Can 3D printers work underwater? Yes, you heard that right.
Recently, the YouTube channel CPSdrone posted a video titled Putting my 3D printer underwater, which has garnered over 200,000 views and sparked lively discussions among many fans. At first glance, I wondered if this was just a clickbait title and the print would surely fail. But after watching the entire video, I was amazed to find they actually succeeded—underwater 3D printing is possible.
So how did they achieve this? Weren’t there risks of short circuits, rust, or failed prints?
In fact, they made extensive modifications to ensure the machine operated safely and reliably underwater. Note: The water tank used deionized water, which has extremely low conductivity, for experimental safety.
- Stepper motors: All electrical contacts coated with waterproof epoxy resin.
- Limit switches: Replaced with waterproof equivalents.
- Heated bed: Electrical connections sealed with epoxy resin.
- Motion bearings: Swapped for plastic bearings.
- Display screen: Positioned outside the water tank.
- Frame structure: Metal components replaced with plastic.
- Power supply: Housed in a waterproof box outside the tank.
- Extruder: Cooling fan removed (to avoid water ingress).

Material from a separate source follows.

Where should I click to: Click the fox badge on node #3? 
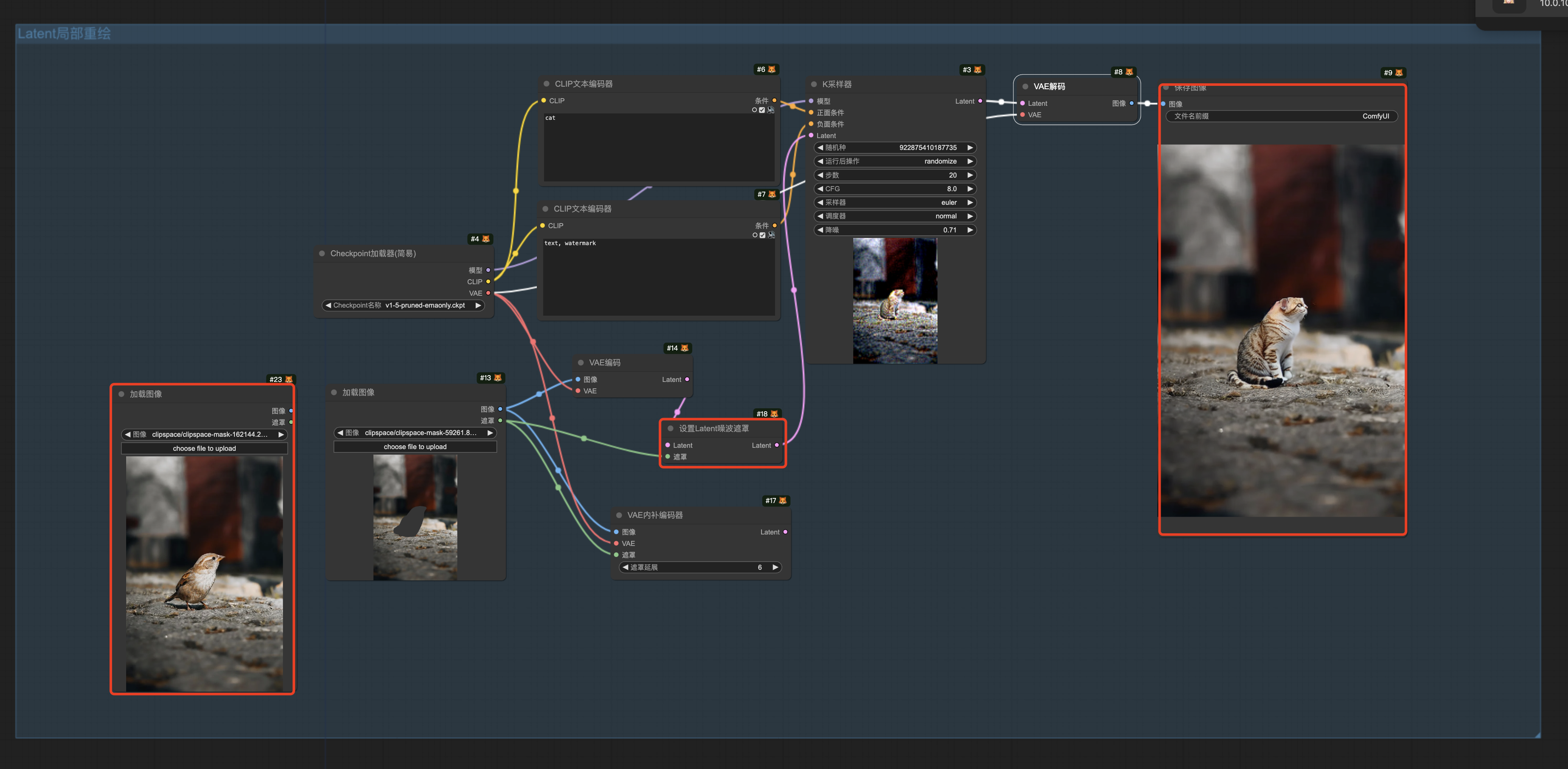(978, 70)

- Hot end: Sealed in silicone inside a special “container.”
- Filament spool holder: Mounted above the printer to keep filament dry.
- Circuit board: Encased in an epoxy-sealed waterproof box.

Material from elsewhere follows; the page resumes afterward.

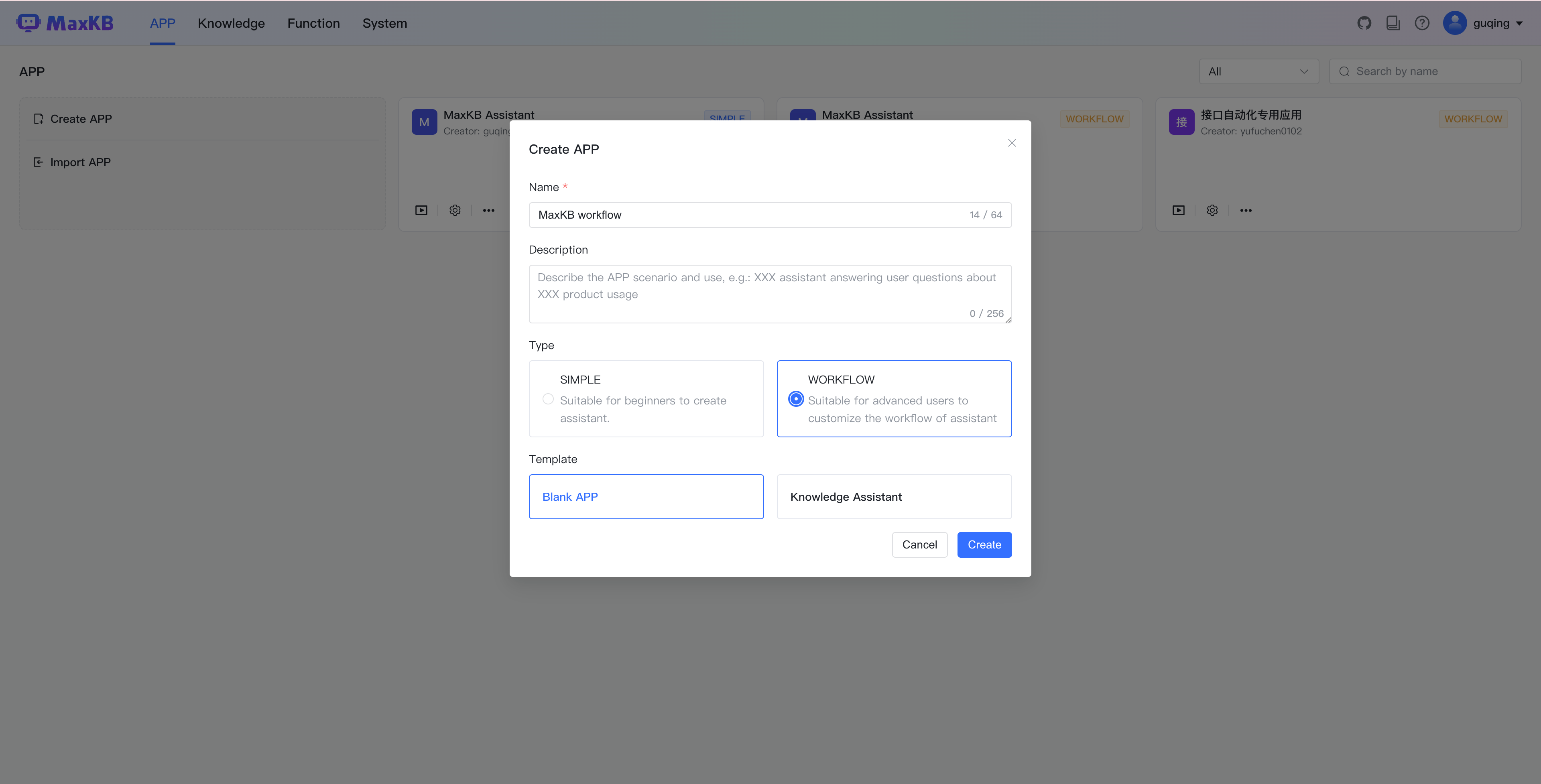Open settings gear of 接口自动化专用应用 card
1541x784 pixels.
[x=1212, y=210]
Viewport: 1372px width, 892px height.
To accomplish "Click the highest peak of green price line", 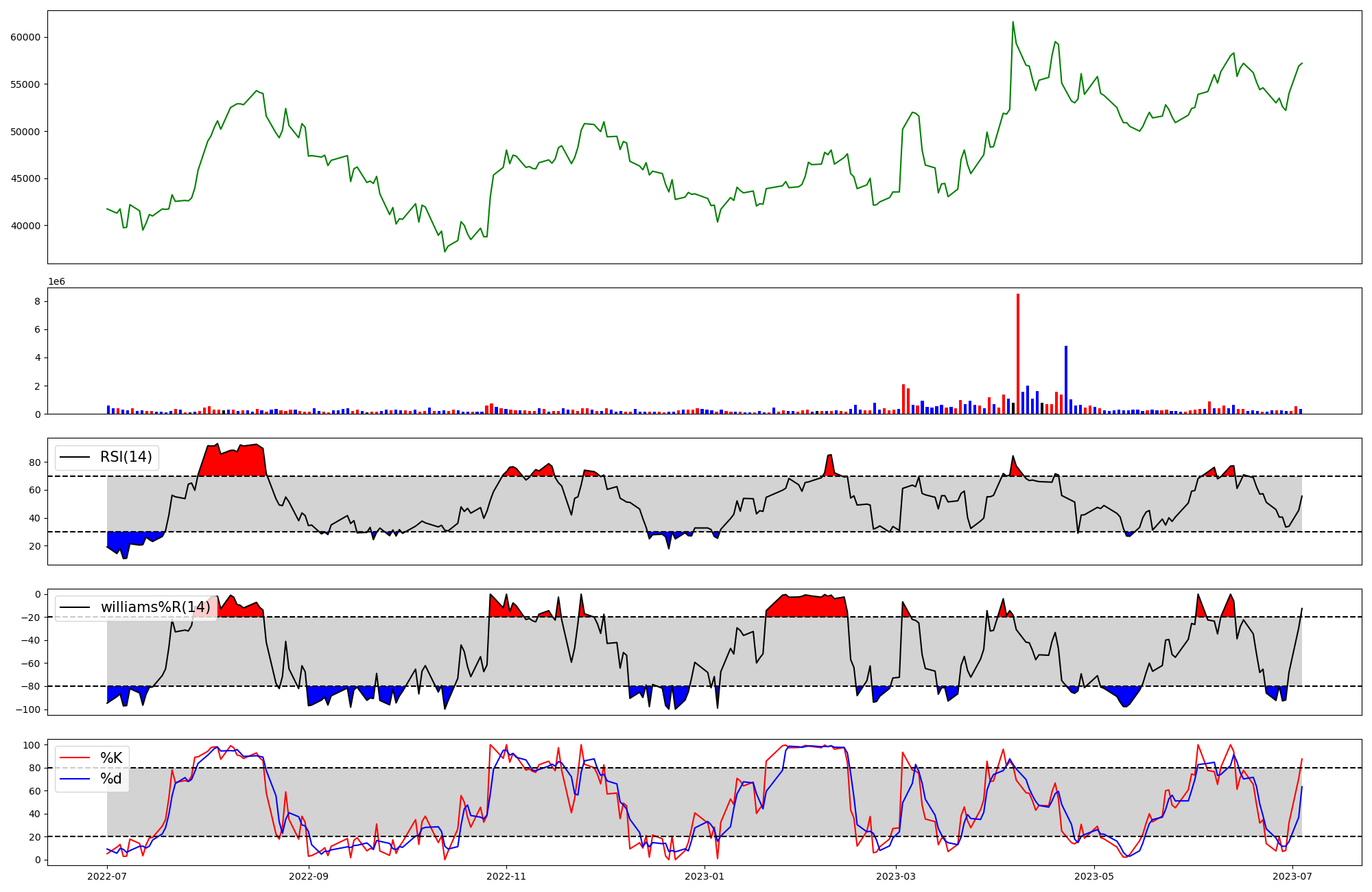I will 1013,23.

Once everything was ready, the YouTuber began testing.
First print attempt: A classic Benchy boat model. Surprisingly, the layers bonded well at first. However, the print failed midway due to a loose power cable. After multiple tries, layer adhesion suddenly failed. They eventually removed the machine from the water and found the silicone seal around the hot end had melted from prolonged heat exposure, allowing water to enter.
After cleaning and refilling the hot end with high-temperature-resistant silicone, they tried again. This time, the Benchy printed successfully, along with a overhang test model and a 23cm bridge test.
Final results: The printed models looked decent visually, but layer adhesion was weak—the Benchy wasn’t structurally strong. This was because the water rapidly cooled each layer, causing the next layer to bond poorly with the cold surface. Overhangs and bridges performed better, likely due to buoyancy reducing sagging in the extruded filament. The hot end’s silicone seal was also replaced with transparent epoxy resin for better results.
Later, they fully sealed the machine and tested it in a swimming pool, but the attempt was short-lived and unsuccessful due to unspecified issues. After a week of continuous testing, they found:
- The extruder’s drive gears had rusted, making filament feeding impossible.
- The hot end’s sealant couldn’t withstand prolonged heat, leading to water infiltration and heating failures.
Conclusion from the tests: Underwater 3D printing is feasible with modifications, but further improvements are needed, including:
- Using higher-temperature-resistant epoxy for hot end seals.
- Fully waterproofing the extruder motor.
- Heating the water to just below the filament’s glass transition temperature (e.g., below 50°C for PLA) to improve layer adhesion.
Overall, this is an impressive experiment—likely the first of its kind. It proves underwater 3D printing is possible.
The question remains: Will any manufacturers actually develop commercial underwater 3D printers?